Un pollaio realizzato con pallet o legno di recupero è spesso la soluzione preferita dai principianti: pallet robusti per le pareti, vecchie travi per la carpenteria, copertura in lamiera o pannelli recuperati, il tutto per poche decine di euro. Un pollaio mobile, invece, può poggiare su un vecchio rimorchio, un leggero telaio A-frame o una struttura in PVC facile da spostare, così da offrire regolarmente erba fresca alle galline.
Come progettare bene il proprio pollaio fai da te: spazio, sicurezza e calore
Sul fronte degli spazi, una guida specializzata raccomanda circa 1 m² al coperto e 2 m² di area esterna per ogni gallina di taglia grande, mentre altre schede pratiche indicano dai 10 ai 15 m² complessivi per gallina in giardino.

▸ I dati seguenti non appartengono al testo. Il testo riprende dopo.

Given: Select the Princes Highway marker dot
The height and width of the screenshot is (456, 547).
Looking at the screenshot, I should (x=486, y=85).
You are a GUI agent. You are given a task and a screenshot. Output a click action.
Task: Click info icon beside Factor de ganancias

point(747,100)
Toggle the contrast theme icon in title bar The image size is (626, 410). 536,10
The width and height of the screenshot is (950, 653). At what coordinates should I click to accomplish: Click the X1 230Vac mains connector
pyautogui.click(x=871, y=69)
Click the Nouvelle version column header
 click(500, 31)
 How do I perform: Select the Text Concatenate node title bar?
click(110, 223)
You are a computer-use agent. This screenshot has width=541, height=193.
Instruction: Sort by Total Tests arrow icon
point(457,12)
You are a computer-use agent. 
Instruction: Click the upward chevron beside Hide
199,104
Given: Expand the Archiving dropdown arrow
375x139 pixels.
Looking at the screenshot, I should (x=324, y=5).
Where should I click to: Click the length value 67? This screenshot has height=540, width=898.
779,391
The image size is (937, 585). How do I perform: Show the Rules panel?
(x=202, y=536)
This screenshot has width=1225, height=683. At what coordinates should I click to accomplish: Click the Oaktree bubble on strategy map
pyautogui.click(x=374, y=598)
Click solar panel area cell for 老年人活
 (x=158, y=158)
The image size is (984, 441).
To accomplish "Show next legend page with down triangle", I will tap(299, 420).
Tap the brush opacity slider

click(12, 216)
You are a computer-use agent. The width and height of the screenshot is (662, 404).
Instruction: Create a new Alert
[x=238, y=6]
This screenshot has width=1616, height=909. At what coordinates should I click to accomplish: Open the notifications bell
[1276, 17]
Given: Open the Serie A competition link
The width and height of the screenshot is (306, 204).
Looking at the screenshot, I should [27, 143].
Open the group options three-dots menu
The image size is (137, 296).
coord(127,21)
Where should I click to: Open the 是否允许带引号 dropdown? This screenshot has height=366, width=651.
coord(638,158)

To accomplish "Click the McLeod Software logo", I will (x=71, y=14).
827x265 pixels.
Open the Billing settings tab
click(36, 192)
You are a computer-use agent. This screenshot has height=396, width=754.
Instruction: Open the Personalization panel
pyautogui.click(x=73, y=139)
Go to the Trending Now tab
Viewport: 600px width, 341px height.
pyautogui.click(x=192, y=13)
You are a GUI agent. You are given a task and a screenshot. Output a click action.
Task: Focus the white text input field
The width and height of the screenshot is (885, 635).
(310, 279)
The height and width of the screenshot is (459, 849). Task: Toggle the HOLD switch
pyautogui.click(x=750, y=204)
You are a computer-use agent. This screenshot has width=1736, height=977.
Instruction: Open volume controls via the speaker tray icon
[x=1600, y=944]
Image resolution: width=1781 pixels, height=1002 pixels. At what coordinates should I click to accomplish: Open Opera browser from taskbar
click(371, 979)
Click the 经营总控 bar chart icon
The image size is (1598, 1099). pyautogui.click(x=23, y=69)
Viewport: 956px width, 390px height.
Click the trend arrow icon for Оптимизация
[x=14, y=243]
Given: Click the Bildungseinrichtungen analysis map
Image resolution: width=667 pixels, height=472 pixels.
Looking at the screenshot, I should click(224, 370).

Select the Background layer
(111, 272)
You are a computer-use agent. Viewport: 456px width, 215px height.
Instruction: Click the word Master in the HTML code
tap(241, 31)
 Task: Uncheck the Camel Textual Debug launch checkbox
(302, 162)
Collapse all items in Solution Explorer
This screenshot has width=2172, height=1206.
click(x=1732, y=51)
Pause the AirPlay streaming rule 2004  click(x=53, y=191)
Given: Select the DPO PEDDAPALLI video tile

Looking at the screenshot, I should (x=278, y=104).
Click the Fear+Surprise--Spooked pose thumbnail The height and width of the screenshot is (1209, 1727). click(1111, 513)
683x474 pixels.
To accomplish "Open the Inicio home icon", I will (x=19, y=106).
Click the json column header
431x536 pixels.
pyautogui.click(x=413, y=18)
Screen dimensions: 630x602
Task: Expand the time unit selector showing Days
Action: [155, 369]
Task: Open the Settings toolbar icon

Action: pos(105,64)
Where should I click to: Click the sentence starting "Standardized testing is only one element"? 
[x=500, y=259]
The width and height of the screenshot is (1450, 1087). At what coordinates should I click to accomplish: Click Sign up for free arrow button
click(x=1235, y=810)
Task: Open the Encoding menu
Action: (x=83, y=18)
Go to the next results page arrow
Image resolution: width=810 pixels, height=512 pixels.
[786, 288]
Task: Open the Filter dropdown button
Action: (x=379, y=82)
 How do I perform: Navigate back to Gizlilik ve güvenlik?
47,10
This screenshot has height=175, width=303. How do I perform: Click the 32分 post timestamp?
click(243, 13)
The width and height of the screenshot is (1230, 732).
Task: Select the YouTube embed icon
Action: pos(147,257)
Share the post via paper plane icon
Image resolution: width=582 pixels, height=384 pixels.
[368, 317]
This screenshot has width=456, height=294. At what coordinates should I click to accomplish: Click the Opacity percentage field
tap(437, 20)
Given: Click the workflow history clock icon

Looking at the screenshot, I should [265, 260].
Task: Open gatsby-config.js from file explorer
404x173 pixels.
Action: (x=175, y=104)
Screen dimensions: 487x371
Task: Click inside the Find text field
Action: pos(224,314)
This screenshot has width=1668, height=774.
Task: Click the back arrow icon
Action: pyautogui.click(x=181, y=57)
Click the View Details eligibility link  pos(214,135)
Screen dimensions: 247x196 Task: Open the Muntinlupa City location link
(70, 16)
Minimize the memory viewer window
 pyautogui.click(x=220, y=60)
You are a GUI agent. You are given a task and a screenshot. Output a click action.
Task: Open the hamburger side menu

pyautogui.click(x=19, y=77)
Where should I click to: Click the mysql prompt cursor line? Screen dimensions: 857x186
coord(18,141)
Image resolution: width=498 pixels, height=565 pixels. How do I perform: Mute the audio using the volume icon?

È utile prevedere circa 30 cm di posatoio per ogni gallina, posizionato ad almeno 50 cm dal suolo, e un nido per ogni gallina per evitare conflitti. Questi parametri aiutano a dimensionare correttamente anche un pollaio molto economico.
La sicurezza dipende soprattutto dalla scelta della rete e delle chiusure: meglio optare per una rete metallica zincata robusta, ben fissata con graffe, interrata per qualche decina di centimetri, con chiavistelli solidi. Per il comfort estivo, un pollaio in legno risulta molto più vivibile di uno interamente in lamiera; delle aperture nella parte alta del tetto migliorano la ventilazione, e l'abbeveratoio va sempre posizionato all'esterno, rigorosamente all'ombra. Ultimo consiglio prima di iniziare i lavori: verificare presso il Comune e il regolamento condominiale o di lottizzazione che l'installazione di un pollaio sia effettivamente consentita nel luogo scelto.